黄远道:“奴才一种都不信。阗将军幼时虽在王府住过,可那时候丧父之痛还在,又身受巨创,怎可能与王爷有私情……阗将军拿下云滇不费一兵一卒,当年射杀鬼方王的事迹尤在坊间流传,皇上给的期限是绰绰有余, 又怎会因此而反?……”
正泫听着轻轻呵了一声。
黄远不知是不是说对了话,再接道:“皇上听到的就更不可信了。当年先皇遗诏是太后口传,皇上王爷都是太后亲生,太后实在没有那个动机……更何况王爷当年恣意玩乐不思进取……谁都清楚皇上才是更适合的继承人。”
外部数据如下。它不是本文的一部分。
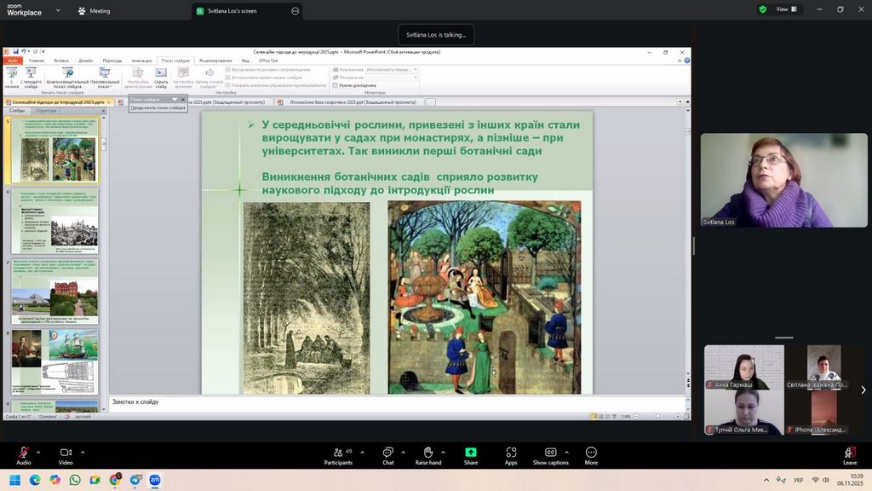Select the slide 6 thumbnail
This screenshot has height=491, width=872.
(x=55, y=220)
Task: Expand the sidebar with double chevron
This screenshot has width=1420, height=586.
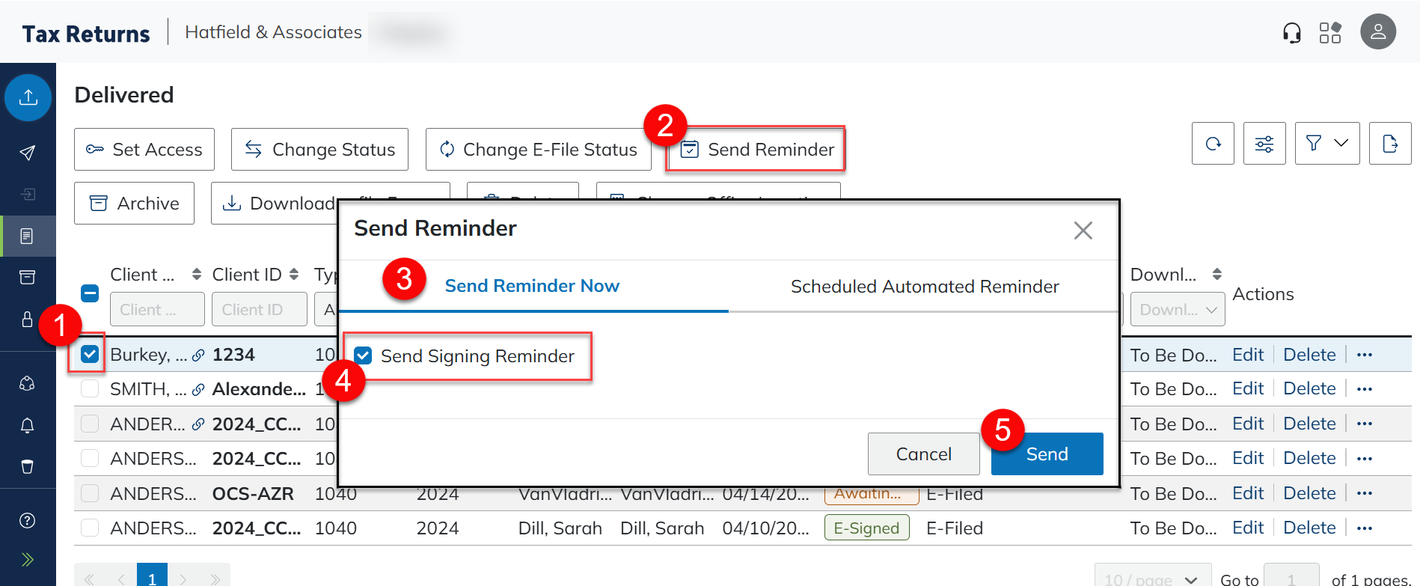Action: tap(28, 560)
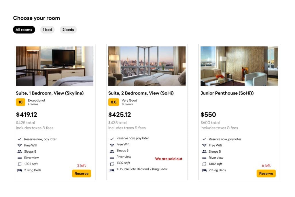The width and height of the screenshot is (295, 197).
Task: Enable the 2 beds filter
Action: coord(68,30)
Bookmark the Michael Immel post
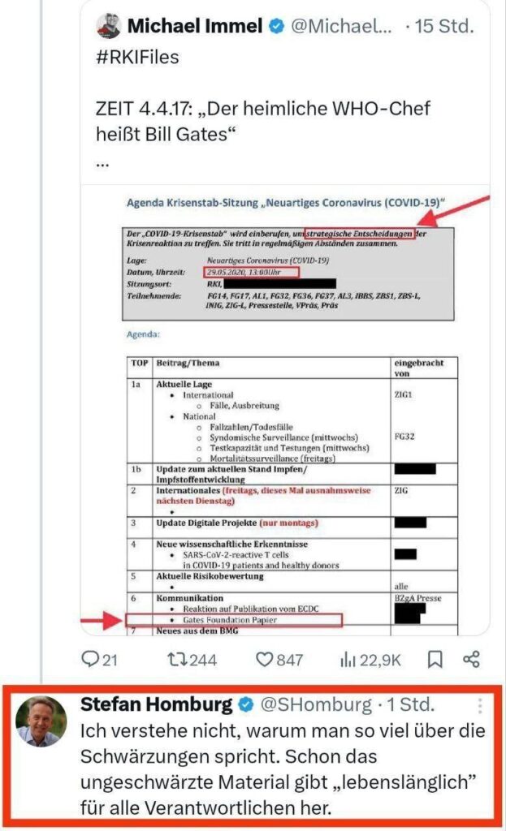This screenshot has width=506, height=831. (435, 660)
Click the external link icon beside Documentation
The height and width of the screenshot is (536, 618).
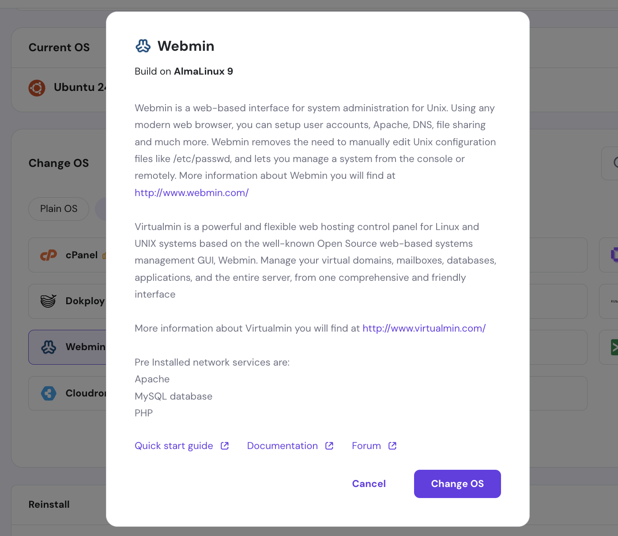pos(329,445)

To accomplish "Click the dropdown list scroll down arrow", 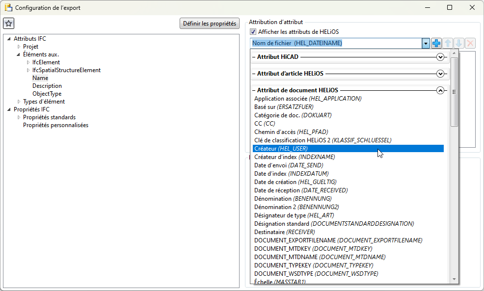I will click(454, 279).
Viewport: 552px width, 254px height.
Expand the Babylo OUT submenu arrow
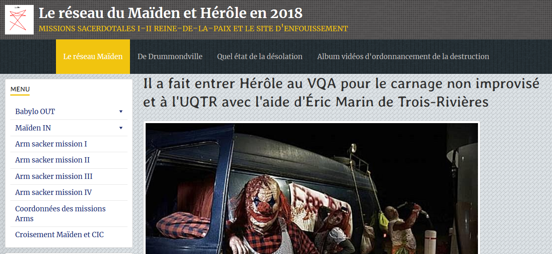point(121,112)
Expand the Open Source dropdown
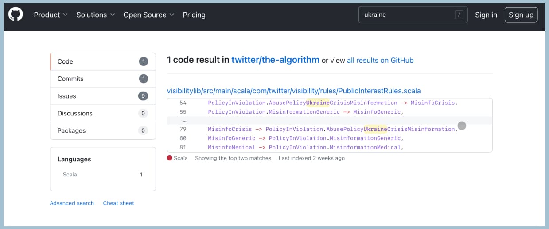Screen dimensions: 549x229 click(x=149, y=15)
正泫道:“当年朕接到遗诏也是意料之外,与曦琰并没有什么争执。”
黄远低道:“皇上说的是。能传出这番话的想来是唯恐天下不乱,并无任何可考之处。”
正泫负着手,望向细针一般的雨帘:“去太后宫里。”
黄远躬身应了,举着伞走在正泫身后,肩上的衣都湿透了。正泫要去见太后,难道是信了这传言?……
不,绝不可能。他还记得当年岫昭是如何成为宫里宫外的笑话,先皇绝不会把皇位传给这样一个皇子。
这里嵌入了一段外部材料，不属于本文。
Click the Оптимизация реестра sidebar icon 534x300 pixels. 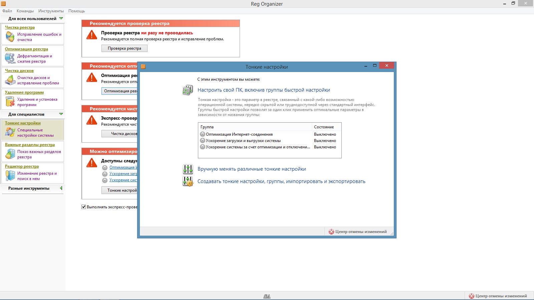click(10, 58)
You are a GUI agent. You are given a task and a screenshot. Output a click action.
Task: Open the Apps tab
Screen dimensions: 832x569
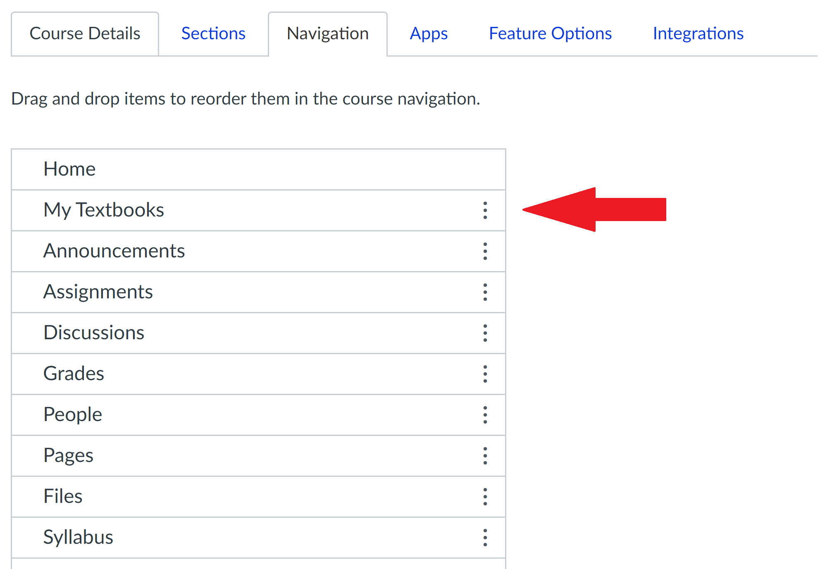coord(429,34)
正泫在雨里走得慢,他并不多话,教人猜不透在想什么。黄远看了看天道:“这雨怕是越下越大,皇上还是找个地方避避,奴才去叫辇来。”
“不妨事,去了太后那再换一身。”
黄远只得舍命陪着,正泫喜欢在雨里散心,这习惯从前就有。只是以前他走上一小会儿,难有这回这么长时间,想来是最近的事态严重了。他一个做奴才的,虽不知正泫会如何决策,也知这不是他能置喙的事。两人在雨里走了小半个时辰,总算在天阴之前到了太后宫里。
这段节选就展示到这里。